If water were a globally traded commodity, with unmet demand in China and India reflected in its price, the world might shed its newfound craze for biofuels. Growing corn to make ethanol to run sport-utility vehicles is downright silly; nowhere more so than in China and India.
As many as 400 Chinese cities are facing water shortages; farmers in the most-populous nation are forgoing millions of tons of grain production every year. Per-capita availability of water is expected to shrink to alarming levels by 2030.
Amid this water scarcity, China has gone on to become the world’s third-largest bio-ethanol producer after Brazil and the U.S., pouring thousands of gallons of water to grow a ton of corn, and then using more water to turn the corn into ethanol.
The tradeoff between water and biofuels may also be crucial for India. One-sixth of India’s food output is being supported by pumping groundwater, which is depleting rapidly. In the state of Tamil Nadu, more than a third of aquifers are “overexploited,” meaning the rate at which water is being extracted is more than the pace of recharge. According to the World Bank’s estimates, by 2050 demand for water in India will exceed all available supplies.
“If water would have its correct price, then we wouldn’t even be thinking about biofuels,” Nestle SA Chief Executive Officer Peter Brabeck-Letmathe said last month at the World Economic Forum in Davos, Switzerland. “If I had to identify one resource I’m worried about, that’s water.”
Water is emerging as the main issue all around the world. I have written about this issue before.
Greenpeace suggested that the growing need for bio-fuels are fuelling the growth for deforestation in Indonesia.’
In Food or Fuel, Lester Brown comments that “By the end of 2007, the emerging competition between the 800 million automobile owners who want to maintain their mobility and the world’s 2 billion poorest people who want simply to survive will be on center stage.”

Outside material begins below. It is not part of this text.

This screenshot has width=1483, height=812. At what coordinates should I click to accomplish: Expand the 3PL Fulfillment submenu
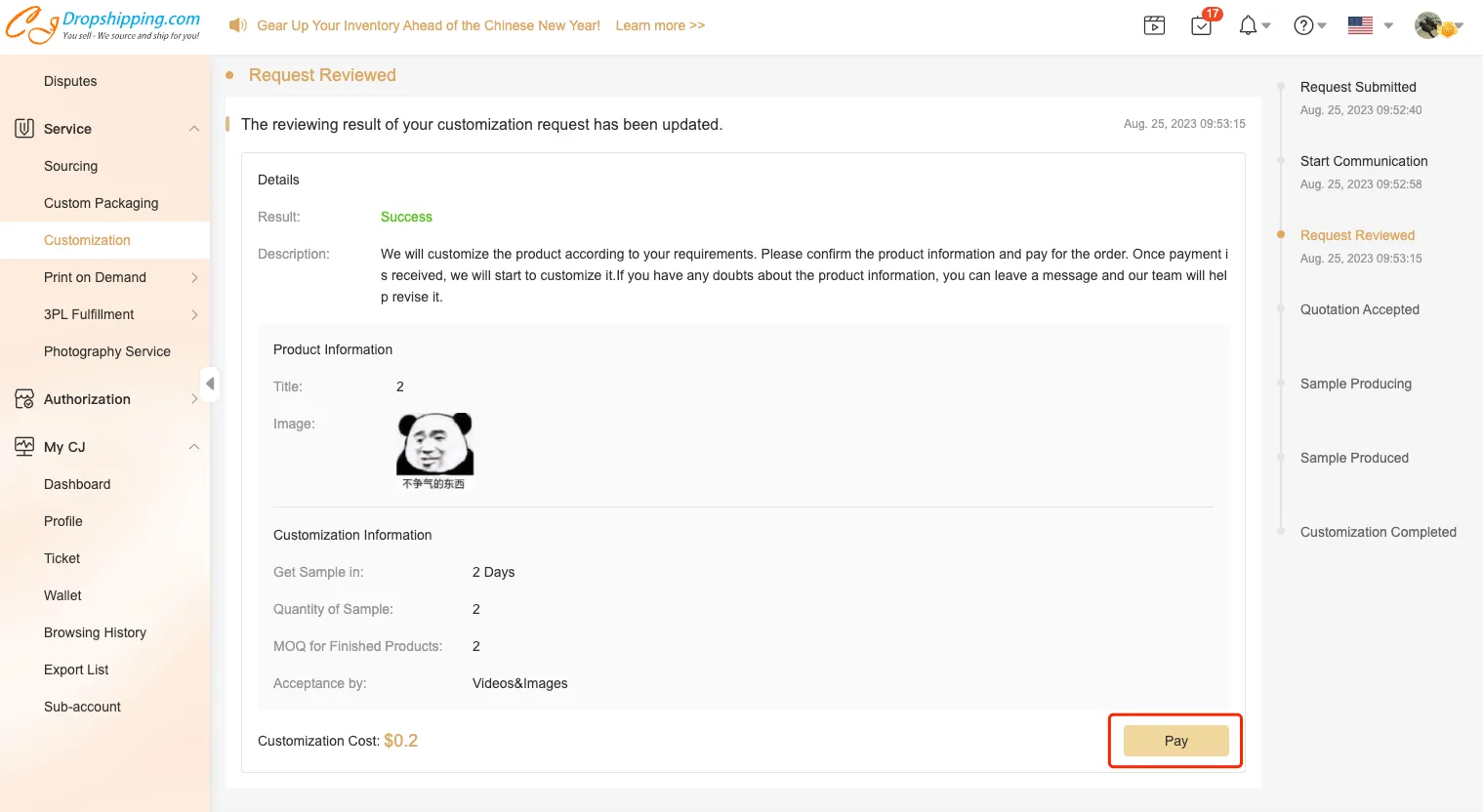click(194, 314)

And Larry West from About.com says, The most valuable commodity in the world today, and likely to remain so for much of this century, is not oil, not natural gas, not even some type of renewable energy. It’s water—clean, safe, fresh water.
The current Water debate in Australia is clearly shows the need for leadership in this area.
Economics teaches the opportunity cost of goods and services. This is the basic principle to understand in this march towards alternative fuels.
Atanu Dey explains the importance of opportunity costs:
In fact, I would go so far as to claim that economics at its most fundamental is the careful systematic study of opportunity costs. Opportunity costs implies choices and tradeoffs, and is itself the consequence of a fundamental physical characteristic of the universe that we live in. That fundamental fact is that this universe has limits. Each one of us has a limited amount of time and other derivative resources at our disposal.
Understanding this core principle is important in deciding upon alternatives, making choices and taking policy and strategic decisions.